Four have already announced their intentions to run: former head of the city's Redevelopment Authority Terry Gillen, former City Solicitor Ken Trujillo, former District Attorney Lynne Abraham, and State Sen. Anthony Hardy Williams. In the view of many Philadelphians, there is no more important issue than the future of public education in the city. And advocacy groups like the Philadelphia Coalition Advocating for Public Schools are already determining what issues to focus on and which candidates they might support.
In some respects the issues seem obvious: increased funding, local control, and restored services like libraries, counselors, and nurses. But the devil is in the details. What specifically would the candidates do? What is the candidate’s record on support for city schools? What experience does the candidate have in dealing with City Council and Harrisburg?
Recently released census data has reminded us that Philadelphia is the poorest of the country’s 10 largest cities. It has the highest proportion of families in poverty. That suggests that children are not going to prosper unless the next mayor takes a holistic view of the city’s challenges and sees the job as dealing with employment, health and mental health care, public safety, food and nutrition, transportation, and other needs.
At the top of the agenda is a permanent solution for the School District’s seemingly perpetual financial crises. The $2-per-pack cigarette tax is now in place, although the projected revenue from this source has already been reduced. That makes the most immediate issue a fair formula for distributing state education aid. Crafting one may be an opportunity for a Democratic governor and Republican legislature to collaborate, but because this matter affects districts across the state, a new formula, if adopted, would not necessarily increase funding for Philadelphia schools. State revenues are already below estimates, and the prospect for an increased allocation for K-12 education is unlikely in the short term.
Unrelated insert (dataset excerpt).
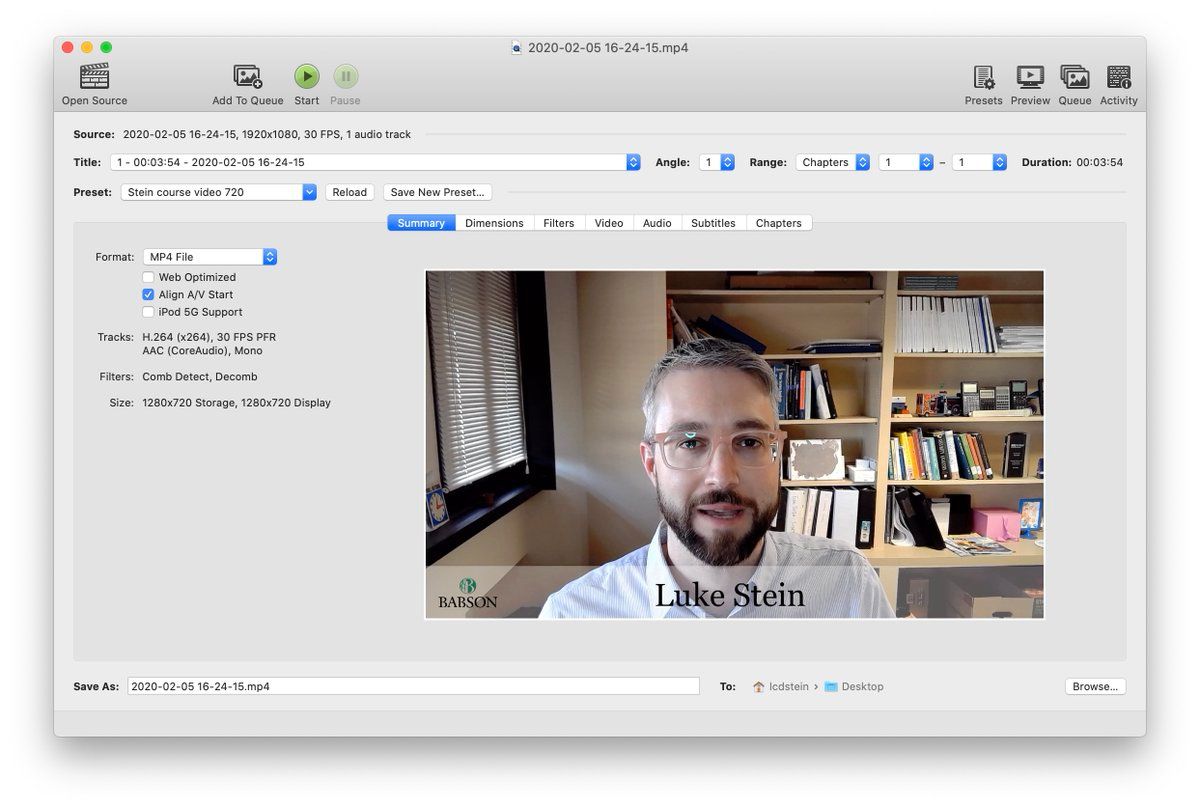This screenshot has width=1200, height=808.
Task: Open the Activity log icon
Action: 1118,77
So one obvious question for mayoral candidates would be: How do they propose to raise additional funds (or cut costs)? The primary source for District revenues in the city is the real estate tax, which both the mayor and City Council have been unwilling to consider as a source for increased District support. But they have been generous with tax abatements for both residential and business properties, cutting the District out of an obvious source of additional revenue. Then there are the cigarette, sales tax surcharge, use and occupancy, and over-the-bar drink taxes.
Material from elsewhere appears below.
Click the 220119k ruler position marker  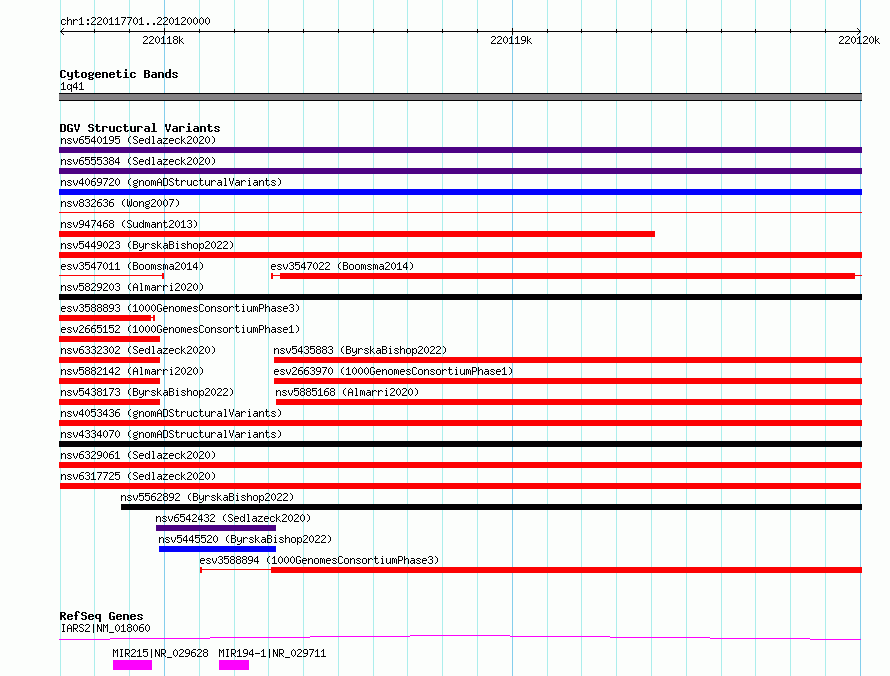tap(511, 40)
The issue of local control does not necessarily solve the revenue problem either. Before there was a School Reform Commission, there was a Board of Education (appointed by the mayor), but unlike every other school board in Pennsylvania, it had no taxing authority. Instead, District budgets and tax authorization were the purview of City Council, making the School District dependent on its elected officials and school finance problems commonplace.
To address local control, several large cities, notably New York and Chicago, have eliminated their school boards and made their public schools a part of city government under mayoral control, but that approach has not always translated to increased financial support.
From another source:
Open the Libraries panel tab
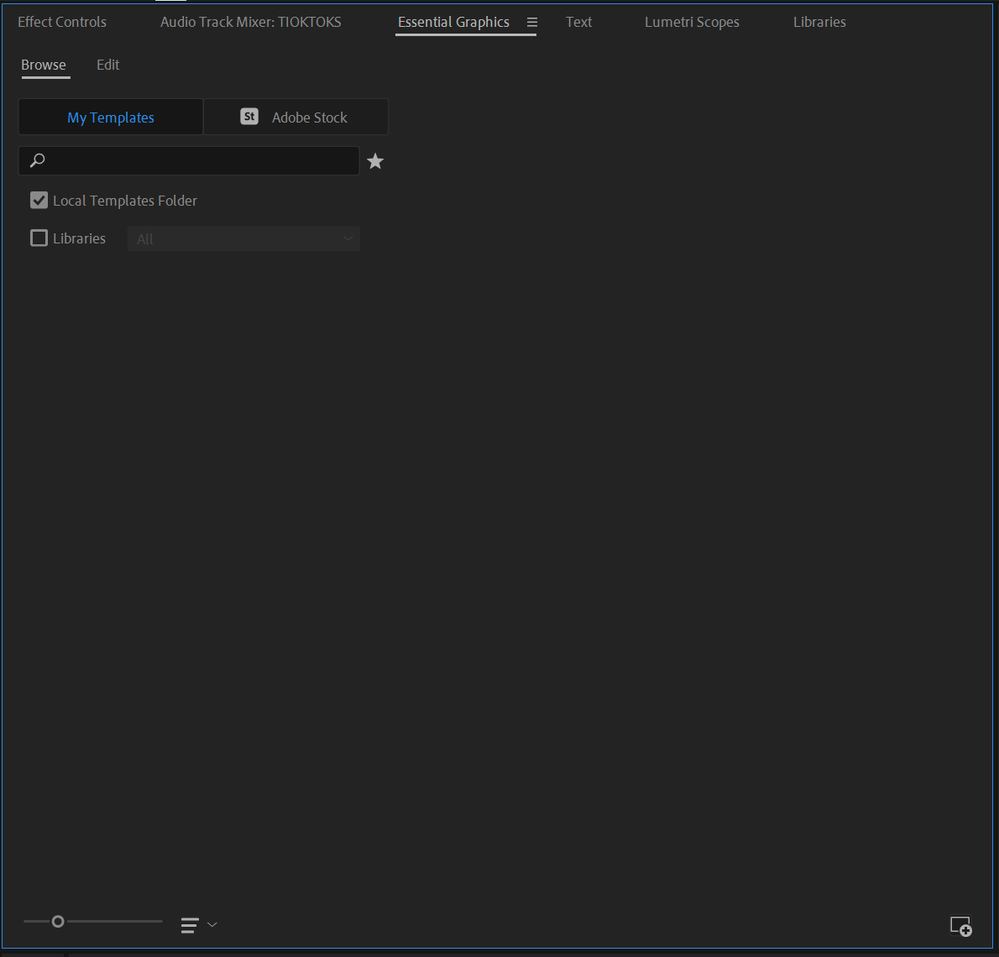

Another looming issue is that the cigarette tax approval was conditional on the SRC accepting new charter school applications, and the Pennsylvania Supreme Court will soon decide on lifting charter school enrollment caps. The city’s charter schools already educate more than a third of children in public schools, and charter school expansion would further complicate District finances. Where do mayoral candidates stand on this issue?
Then there are more specific issues. How can services to special needs students, recent immigrants, and English language learners be improved? Is it possible to have more school closings or employee givebacks to reduce budget problems without reducing educational quality? What can be done to satisfy middle-class families with young children who threaten to abandon District schools? How should schools be held to account? Is high school completion more important than test scores? Should charter schools be required to publish detailed annual budgets and audit reports? How can the city’s extraordinary higher education, medical, cultural and community resources contribute to educating school-aged children?
Mayoral candidates have a duty to respond in detailed ways to all these issues and questions and should be able to articulate a vision for Philadelphia that would make this an attractive place to live, work, raise children, and locate a business. Their responses should determine which candidate parents, advocates and registered voters choose to support.
James H. Lytle is Practice Professor of Educational Leadership at the University of Pennsylvania Graduate School of Education, a former District administrator, and a former superintendent in Trenton.
The opinions expressed are solely those of the author.